What this task involves: Repeat exactly the lines below that lie between the line with "This screenshot has height=1568, width=724." and the line with "Click the Access", counting both of those lines as part of the answer.

[Stored data]

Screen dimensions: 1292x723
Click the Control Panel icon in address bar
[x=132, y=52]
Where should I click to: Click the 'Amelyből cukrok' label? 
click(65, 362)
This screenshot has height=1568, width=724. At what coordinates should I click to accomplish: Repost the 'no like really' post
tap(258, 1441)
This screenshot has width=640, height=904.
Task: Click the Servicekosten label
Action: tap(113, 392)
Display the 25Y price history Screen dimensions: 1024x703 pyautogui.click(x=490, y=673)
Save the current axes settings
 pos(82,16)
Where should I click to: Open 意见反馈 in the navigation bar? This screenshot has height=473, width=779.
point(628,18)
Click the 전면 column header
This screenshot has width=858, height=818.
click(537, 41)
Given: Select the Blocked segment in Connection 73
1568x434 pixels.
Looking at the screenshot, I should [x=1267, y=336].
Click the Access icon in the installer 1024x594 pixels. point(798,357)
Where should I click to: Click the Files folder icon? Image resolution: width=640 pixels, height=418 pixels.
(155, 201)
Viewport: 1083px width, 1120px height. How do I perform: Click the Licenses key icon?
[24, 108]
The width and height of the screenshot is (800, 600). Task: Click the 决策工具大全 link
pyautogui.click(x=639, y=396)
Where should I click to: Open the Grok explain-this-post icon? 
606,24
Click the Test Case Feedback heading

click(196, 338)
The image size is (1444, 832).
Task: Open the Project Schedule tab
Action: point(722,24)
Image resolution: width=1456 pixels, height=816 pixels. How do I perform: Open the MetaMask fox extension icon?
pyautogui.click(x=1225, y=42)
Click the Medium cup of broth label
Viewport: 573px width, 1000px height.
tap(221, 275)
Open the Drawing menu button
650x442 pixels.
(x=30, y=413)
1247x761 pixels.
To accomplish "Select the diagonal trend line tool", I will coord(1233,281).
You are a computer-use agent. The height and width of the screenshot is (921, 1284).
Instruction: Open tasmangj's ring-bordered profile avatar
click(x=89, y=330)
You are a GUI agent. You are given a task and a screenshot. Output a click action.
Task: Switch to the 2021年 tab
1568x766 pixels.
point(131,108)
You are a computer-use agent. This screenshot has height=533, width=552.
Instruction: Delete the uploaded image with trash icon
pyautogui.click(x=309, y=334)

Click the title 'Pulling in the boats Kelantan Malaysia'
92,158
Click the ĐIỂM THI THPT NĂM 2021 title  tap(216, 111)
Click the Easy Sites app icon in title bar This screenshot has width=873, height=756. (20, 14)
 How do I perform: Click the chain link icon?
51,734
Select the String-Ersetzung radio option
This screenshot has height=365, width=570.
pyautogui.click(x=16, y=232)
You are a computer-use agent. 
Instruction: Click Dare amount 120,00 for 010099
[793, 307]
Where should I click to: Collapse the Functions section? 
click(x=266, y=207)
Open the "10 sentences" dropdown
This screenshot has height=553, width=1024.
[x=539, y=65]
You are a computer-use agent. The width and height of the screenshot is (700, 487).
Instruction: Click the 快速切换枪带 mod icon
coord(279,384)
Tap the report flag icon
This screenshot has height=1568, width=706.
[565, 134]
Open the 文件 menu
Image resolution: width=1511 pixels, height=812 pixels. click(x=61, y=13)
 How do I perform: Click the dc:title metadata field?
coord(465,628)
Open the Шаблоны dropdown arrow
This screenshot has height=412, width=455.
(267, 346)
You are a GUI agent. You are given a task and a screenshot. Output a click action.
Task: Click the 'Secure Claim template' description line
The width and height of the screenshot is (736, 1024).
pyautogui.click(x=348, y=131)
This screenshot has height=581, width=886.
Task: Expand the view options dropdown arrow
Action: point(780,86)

Reply:
This screenshot has height=1568, width=724. At what coordinates should I click to accomplish: Repost the 'no like really' post
tap(258, 1441)
This screenshot has width=640, height=904.
Task: Click the Servicekosten label
Action: tap(113, 392)
Display the 25Y price history Screen dimensions: 1024x703 pyautogui.click(x=490, y=673)
Save the current axes settings
 pos(82,16)
Where should I click to: Open 意见反馈 in the navigation bar? This screenshot has height=473, width=779.
point(628,18)
Click the 전면 column header
This screenshot has width=858, height=818.
click(537, 41)
Given: Select the Blocked segment in Connection 73
1568x434 pixels.
Looking at the screenshot, I should [x=1267, y=336].
Click the Access icon in the installer 1024x594 pixels. point(798,357)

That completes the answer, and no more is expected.